Woodstock’s town board voted to adopt a $9.78-million budget for 2025 despite protests from councilmembers Bennet Ratcliff and Maria-Elena Conte, who did not participate in person. With only one member of the public, John Ludwig, asking questions at a November 5 public hearing, town supervisor Bill McKenna moved approval of the spending plan. Councilmember Laura Ricci seconded the motion. McKenna, Ricci and Anula Courtis voted in favor.
Ratcliff, who was participating via Zoom videoconferencing, called for a discussion of the budget — apparently missing the fact it had just passed.
McKenna humored him and allowed discussion.
“We just had the vote, Bennet. You should be here, where we can hear you properly,” McKenna said.
“The Zoom use is a proper use for somebody, Bill,” Ratcliff replied.
“Actually, that’s not entirely true, since you bring it up, Bennet, because our local law says that you can do it for health reasons. Are either one of you sick?” McKenna asked.
“I’m not feeling well, Bill,” Ratcliff said.
“You look a little flu-ish,” McKenna responded. “So, what would you like to discuss?”
“The budget lacks any transparency whatsoever,” Ratcliff said. “There’s no money that’s being set aside for the mounting legal bills that we’re incurring and for the money that we’ll have to pay in settlements or fines, like the Holsapple case that just came up. I think that this is a complete charade that the revenues go up and the taxes go up. I’m voting no on this budget, although the vote has already taken place, another lack of transparency on your part.”

Collected data:
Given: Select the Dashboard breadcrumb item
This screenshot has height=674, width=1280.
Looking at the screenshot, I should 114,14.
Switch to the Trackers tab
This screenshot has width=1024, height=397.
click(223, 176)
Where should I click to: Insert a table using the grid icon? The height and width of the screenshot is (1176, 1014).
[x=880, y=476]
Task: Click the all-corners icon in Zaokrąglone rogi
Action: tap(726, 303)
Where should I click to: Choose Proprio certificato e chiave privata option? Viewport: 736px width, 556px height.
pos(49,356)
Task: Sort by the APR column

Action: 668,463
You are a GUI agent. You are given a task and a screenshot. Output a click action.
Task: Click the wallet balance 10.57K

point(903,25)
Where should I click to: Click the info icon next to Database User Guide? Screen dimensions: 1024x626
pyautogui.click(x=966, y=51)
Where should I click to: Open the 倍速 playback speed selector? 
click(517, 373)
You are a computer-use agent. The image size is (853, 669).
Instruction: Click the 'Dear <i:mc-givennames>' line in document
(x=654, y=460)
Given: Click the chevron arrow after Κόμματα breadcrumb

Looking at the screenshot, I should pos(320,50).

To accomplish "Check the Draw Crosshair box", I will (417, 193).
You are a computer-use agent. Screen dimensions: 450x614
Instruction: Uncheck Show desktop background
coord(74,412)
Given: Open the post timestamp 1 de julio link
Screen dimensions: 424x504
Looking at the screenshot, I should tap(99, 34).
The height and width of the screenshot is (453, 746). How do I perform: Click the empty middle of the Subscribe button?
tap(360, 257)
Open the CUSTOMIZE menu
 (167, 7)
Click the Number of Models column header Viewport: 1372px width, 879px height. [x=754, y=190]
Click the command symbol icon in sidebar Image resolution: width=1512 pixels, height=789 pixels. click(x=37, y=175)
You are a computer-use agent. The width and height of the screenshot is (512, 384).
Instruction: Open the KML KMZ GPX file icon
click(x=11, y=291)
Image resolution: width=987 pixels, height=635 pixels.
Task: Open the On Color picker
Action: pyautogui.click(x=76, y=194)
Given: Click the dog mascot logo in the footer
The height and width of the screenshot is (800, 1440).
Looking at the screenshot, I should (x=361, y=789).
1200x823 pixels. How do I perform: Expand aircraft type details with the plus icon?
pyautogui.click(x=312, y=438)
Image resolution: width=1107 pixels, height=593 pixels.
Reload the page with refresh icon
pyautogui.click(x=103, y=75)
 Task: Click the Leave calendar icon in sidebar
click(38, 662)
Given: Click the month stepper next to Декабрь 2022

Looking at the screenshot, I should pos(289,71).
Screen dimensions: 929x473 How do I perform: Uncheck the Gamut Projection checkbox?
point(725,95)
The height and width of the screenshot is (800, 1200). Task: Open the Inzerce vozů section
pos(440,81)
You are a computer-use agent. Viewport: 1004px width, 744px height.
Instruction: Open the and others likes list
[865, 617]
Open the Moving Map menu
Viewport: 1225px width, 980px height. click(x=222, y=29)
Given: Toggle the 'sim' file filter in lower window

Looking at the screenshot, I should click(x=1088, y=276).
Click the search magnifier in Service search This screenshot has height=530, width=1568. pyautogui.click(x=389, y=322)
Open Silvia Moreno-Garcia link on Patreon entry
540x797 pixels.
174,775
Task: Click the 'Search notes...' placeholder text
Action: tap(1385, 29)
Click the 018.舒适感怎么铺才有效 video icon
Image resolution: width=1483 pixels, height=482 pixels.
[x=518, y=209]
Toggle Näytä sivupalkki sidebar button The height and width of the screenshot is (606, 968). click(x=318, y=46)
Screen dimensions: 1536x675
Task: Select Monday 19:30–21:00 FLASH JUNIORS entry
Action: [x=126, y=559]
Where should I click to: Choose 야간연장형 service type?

__HOW TO COMPLETE THIS TASK__: Write the next part of the article on Woodstock's 2025 budget vote, picking up after its last sentence. These lines have no connection to the article on Woodstock's 2025 budget vote.

__WRITTEN REPLY__:
Ratcliff was referring to an Ulster County Supreme Court’s tossing of a ZBA decision to deny Robert Holsapple’s application for a variance to continue businesses that are a non-conforming use.
“We were very transparent,” McKenna said. “We’re here in public, Bennet, and we’ll register your no.”
Conte, also participating via Zoom, said she was voting no because the budget didn’t include funding for source tracing for the town water and promised funding for arts non-profits.
The town adopted a local law in 2022 allowing videoconferencing to continue after Covid-era restrictions had lapsed. Members of the town board, commissions and committees can participate remotely provided enough members are present for a quorum. Videoconferencing is reserved for health risks, disability, illness or caregiving responsibilities.
During the meeting, Ratcliff said he didn’t feel well. The next day, in an email, he said he was grieving the loss of his aunt. “I personally told him [McKenna] this at an earlier meeting,” he said. “My family and I have and continue to deal with grief. Prolonged grief disorder is a dangerous and recognized illness that has been diagnosed in my family members for years. The accompanying depression and mental illnesses have been crippling to members of my family.”
Judging from McKenna’s past behavior, Ratcliff said he did not expect the supervisor to respect him or the dead during this time of grief. “I hope that you will understand and view his hostilities towards me as just another abuse in his long-running abuses of others,” he said.
Conte, in an email, said she too has been dealing with personal and medical issues.
“But again, I don’t expect Mr. McKenna to understand or at the very least be compassionate,” she wrote.
McKenna said neither Ratcliff nor Conte showed up for the October budget presentation. Both missed the budget hearings and meetings with department heads. They also failed to pick up their copies of the budget for more than two weeks, he said.
“They couldn’t even be present in person for the public hearing on the budget. Only after the vote was taken did Bennet want to discuss anything, and then, only to grandstand,” he charged.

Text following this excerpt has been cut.